By Gloria Dickie
SHARM EL-SHEIKH, Egypt (Reuters) – Promises by companies, banks and cities to achieve net zero emissions often amount to little more than greenwashing, according to a UN expert group report published on Tuesday, which set out proposed new standards to harden net zero claims.
The report, released at the COP 27 climate conference in Egypt, is intended to draw a “red line” around false claims of progress in the fight against global warming that can confuse investors and policy makers.
At last year’s climate negotiations in Glasgow, U.N. Secretary-General Antonio Guterres appointed 17 experts to review the integrity of non-state net zero commitments amid concerns about “a surplus of confusion and deficit of credibility” involving corporate green boasting.
The report by the group, chaired by Canada’s former environment minister Catherine McKenna, found that “too many of these net zero pledges are little more than empty slogans and hype”, she said during a news conference launching the report on Tuesday.
“Bogus net zero claims drive up the cost that ultimately everyone will pay,” she said.
An estimated 80% of global emissions are now covered by pledges that commit to reaching net zero emissions.
The report set out a list of recommendations that companies and other non-state actors should follow to ensure their claims are credible. For example, a company cannot claim to be net zero if it continues to build or invest in new fossil fuel infrastructure or deforestation.
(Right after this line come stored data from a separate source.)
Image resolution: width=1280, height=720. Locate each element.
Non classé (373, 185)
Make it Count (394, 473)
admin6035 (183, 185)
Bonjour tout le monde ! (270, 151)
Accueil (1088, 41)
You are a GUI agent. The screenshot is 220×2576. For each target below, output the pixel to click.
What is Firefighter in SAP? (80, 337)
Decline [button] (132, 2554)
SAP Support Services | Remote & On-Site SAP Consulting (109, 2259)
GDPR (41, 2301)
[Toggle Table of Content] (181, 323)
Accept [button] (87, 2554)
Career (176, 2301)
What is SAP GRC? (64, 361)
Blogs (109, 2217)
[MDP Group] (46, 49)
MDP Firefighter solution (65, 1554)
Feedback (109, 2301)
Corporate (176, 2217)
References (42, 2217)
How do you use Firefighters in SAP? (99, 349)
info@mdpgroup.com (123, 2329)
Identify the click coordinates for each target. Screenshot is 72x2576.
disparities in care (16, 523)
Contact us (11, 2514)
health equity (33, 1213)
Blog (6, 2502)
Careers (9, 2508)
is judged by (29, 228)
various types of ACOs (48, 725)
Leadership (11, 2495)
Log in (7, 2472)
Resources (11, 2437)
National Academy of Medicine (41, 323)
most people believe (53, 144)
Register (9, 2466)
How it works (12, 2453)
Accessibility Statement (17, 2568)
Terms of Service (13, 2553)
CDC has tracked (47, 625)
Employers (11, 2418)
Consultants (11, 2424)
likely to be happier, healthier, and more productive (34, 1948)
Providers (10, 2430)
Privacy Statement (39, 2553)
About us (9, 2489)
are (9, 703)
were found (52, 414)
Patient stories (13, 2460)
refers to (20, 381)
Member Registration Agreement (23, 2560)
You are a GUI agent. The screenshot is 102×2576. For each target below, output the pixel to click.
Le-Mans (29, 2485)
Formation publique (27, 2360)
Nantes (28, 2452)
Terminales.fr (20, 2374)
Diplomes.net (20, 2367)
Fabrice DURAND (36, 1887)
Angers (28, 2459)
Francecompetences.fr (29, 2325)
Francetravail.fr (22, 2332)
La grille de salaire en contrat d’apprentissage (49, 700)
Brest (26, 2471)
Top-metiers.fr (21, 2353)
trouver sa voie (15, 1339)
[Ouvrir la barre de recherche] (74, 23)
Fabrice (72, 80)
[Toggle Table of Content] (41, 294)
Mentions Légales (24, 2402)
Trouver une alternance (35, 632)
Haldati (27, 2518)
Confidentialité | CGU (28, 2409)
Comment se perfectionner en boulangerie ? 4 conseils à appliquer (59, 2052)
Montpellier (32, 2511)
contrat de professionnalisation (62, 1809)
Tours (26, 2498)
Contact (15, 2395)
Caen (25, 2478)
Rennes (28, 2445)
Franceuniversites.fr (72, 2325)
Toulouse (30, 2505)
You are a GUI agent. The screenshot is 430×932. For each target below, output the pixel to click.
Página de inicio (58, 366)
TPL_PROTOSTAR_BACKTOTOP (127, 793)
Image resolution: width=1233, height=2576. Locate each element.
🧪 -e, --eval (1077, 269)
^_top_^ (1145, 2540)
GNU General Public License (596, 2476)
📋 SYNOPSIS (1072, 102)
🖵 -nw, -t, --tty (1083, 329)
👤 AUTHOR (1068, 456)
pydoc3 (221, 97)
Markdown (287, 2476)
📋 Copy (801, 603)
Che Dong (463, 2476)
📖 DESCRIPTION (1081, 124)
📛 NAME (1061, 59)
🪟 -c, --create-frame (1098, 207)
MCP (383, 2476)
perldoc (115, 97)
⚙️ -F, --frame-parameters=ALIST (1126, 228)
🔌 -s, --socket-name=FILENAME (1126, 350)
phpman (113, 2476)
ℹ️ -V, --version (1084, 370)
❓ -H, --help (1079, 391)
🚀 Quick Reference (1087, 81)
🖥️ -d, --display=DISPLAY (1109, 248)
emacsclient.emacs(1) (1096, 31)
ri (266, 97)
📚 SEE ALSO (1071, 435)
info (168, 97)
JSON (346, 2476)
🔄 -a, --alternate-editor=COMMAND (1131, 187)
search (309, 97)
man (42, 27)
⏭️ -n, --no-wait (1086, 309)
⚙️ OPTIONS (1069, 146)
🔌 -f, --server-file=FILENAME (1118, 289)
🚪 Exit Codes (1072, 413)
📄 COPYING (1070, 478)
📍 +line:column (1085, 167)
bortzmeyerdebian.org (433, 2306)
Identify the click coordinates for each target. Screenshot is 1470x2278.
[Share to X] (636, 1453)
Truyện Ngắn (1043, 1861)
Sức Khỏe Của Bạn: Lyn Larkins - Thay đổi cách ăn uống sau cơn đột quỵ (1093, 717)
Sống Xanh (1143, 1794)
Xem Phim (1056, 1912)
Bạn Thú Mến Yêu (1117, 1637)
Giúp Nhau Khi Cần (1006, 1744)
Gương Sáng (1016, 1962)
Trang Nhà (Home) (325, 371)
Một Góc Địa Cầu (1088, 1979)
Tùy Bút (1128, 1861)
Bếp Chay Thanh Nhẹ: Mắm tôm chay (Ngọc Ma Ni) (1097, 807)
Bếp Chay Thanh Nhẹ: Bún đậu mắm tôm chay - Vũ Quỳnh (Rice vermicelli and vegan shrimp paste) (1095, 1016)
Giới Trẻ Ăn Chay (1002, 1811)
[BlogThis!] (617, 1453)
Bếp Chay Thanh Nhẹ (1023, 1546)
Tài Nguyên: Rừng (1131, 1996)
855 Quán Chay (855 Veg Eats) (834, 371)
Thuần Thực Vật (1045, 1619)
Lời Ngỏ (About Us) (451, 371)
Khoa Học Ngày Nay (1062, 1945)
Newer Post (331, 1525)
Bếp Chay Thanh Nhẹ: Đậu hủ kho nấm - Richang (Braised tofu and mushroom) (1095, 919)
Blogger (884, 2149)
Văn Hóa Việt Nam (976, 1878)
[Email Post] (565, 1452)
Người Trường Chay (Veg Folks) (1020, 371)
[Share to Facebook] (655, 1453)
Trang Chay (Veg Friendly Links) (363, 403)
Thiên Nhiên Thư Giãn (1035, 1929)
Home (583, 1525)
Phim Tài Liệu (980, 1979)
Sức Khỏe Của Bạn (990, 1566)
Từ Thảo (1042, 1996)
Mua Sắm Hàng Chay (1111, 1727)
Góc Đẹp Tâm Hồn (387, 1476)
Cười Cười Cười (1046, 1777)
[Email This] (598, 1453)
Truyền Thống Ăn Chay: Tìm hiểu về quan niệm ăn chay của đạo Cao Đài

The report also dismisses the use of cheap carbon credits to offset continued emissions as a viable net zero strategy, and recommends companies, financial institutions, cities and regions focus on outright emissions and not carbon intensity – a measure of how much carbon is emitted per unit of output.
The report “gives companies, investors, cities, regions – and by implication, countries – a clear statement of what ‘good’ looks like”, said Thomas Hale, a global public policy researcher at Oxford University and co-leader of the Net Zero Tracker project which measures the effectiveness of such pledges.
“We need to be clear that most net zero targets are not on track,” he told Reuters, noting the tracker found that only half of companies with pledges have robust plans.
“Corporations have long hidden behind net zero announcements and carbon offsetting initiatives, with very little intention of really doing the hard work of transforming and cutting emissions,” said Teresa Anderson, global lead for climate justice at poverty-eradication non-profit ActionAid International.
“These recommendations will aim to keep them in line and close any loopholes.”